On the ethnic front, the Army has extended its unilateral cease fire for another two months ending now on August 31.  The Army Spokesperson said that the move was aimed at fostering constructive peace talks with those that have not signed the National Cease fire Agreement or even the bilateral deals with the Army. 

It looked as though the Army was not willing to extend the cease fire initially and maybe it has done it again at the behest of China.  No doubt the ceasefire has hardly been maintained and there have been clashes particularly with the KIA.

The Western Command had been excluded as before in the cease fire and the Army is seen to be pouring in troops and equipment in the Arakan area.  There have been more clashes in Rathdaung, Kyauktaw townships on 7th of July. There have been heavy casualties on both sides and it looks that the intensity of fighting between the Myanmar Army and of the Arakan Army will continue to be on the same scale as before though talks are going on with Government and the Northern Alliance of which the Arakan Army is a part of it.
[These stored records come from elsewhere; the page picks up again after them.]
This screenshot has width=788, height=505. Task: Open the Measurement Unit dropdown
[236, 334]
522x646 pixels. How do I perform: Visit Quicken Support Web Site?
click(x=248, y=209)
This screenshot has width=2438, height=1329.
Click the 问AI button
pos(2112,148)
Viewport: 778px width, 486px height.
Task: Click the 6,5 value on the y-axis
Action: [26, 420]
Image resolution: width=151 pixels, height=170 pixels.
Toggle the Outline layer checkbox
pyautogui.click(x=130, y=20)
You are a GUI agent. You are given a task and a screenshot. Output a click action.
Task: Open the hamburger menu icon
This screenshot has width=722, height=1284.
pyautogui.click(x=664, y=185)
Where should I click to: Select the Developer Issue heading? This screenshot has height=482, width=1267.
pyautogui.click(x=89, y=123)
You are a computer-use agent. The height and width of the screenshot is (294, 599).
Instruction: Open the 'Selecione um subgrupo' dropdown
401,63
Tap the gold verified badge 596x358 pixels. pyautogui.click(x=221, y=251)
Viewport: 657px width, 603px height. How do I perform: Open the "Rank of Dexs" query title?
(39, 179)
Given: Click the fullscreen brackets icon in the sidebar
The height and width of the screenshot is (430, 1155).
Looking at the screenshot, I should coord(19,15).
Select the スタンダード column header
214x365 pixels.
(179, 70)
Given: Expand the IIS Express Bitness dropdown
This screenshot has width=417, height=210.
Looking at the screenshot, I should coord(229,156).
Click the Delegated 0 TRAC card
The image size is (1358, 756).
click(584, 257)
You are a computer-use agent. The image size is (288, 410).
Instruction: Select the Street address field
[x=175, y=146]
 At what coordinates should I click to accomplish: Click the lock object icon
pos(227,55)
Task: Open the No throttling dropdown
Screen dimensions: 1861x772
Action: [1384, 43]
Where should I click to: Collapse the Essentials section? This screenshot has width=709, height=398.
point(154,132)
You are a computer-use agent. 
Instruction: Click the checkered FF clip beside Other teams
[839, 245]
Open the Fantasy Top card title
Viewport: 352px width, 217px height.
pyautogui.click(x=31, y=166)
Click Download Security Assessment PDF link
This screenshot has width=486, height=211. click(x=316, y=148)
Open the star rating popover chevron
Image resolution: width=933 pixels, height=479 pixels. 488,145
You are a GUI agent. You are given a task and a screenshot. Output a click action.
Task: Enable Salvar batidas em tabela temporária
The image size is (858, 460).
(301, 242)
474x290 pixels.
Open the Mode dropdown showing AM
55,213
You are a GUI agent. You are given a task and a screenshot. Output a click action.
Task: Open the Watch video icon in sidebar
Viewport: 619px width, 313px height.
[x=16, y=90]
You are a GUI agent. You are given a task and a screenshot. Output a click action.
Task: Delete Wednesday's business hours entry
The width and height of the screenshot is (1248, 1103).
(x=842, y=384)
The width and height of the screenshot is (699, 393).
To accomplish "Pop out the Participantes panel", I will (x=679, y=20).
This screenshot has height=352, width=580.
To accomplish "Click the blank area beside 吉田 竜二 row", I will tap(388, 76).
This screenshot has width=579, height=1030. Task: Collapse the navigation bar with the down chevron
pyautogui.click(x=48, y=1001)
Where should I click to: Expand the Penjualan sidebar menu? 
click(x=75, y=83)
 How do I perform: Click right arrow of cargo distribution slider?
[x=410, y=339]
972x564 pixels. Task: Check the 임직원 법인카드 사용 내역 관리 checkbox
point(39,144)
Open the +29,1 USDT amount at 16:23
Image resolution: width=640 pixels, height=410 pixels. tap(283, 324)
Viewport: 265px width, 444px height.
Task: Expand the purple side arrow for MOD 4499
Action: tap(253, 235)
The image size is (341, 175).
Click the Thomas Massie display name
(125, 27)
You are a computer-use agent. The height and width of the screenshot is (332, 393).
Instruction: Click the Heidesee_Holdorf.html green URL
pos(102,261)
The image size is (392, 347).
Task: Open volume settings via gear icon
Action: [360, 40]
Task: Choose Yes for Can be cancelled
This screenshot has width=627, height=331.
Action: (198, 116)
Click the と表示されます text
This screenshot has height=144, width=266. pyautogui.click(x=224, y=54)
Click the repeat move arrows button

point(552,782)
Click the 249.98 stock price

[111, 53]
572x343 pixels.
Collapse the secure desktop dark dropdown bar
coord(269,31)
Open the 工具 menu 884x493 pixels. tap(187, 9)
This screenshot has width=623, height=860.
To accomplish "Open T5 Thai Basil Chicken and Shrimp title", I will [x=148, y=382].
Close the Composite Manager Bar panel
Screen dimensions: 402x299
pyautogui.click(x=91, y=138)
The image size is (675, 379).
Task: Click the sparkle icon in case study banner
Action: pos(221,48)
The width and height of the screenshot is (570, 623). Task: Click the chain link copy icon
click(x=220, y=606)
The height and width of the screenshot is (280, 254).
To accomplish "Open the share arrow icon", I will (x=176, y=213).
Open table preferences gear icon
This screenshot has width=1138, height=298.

The Myanmar Army is back to its old ways and have taken to burning houses of innocent villagers in the Rakhine.  This has been observed in two villages in Alel Chaung and Amyet Taung.  With renewed fighting, the total number of internally displaced persons in Arakan area has risen to 50,000.

On 30th June the Government’s Peace delegation met the four representatives of the Northern Alliance to discuss the peace process.  The Government Representatives said that the meeting was more productive than expected.

In the course of the meeting during the 30th anniversary of cease fire in Mongla Special Region in Eastern Shan State, the Army is said to have given a draft for a bilateral cease fire agreement with the four groups. The main demand of the Army is said to be that the four ethnic armed organisations of the Northern Alliance should return to their original bases.  This would mean that they would insist that the Arakan Army should go back to its old headquarters in Kachin area and not have anything to do with the Rakhine State.  This may not be acceptable to the Arakan Army.

Separately little progress has been made on the bilateral talks between the Government and the Arakan Army.  The President’s Office had repeatedly assured even as late as 9th of July that the Arakan Army Representatives will be given full protection while visiting  specified Government locations for initiating the political dialogue. 

 It now transpires that the Police had already registered “terrorism” cases against the top leaders of the Arakan Army.  It is now admitted that the cases will be dealt with according to law which means that while one arm of the Government would swear to give protection, another arm of the Government would take steps to arrest and prosecute the top leadership of the Arakan Army.  In this state of “lack of trust” between the Government and the Arakan Army, there is little chance of any peace talks succeeding leave alone a ceasefire!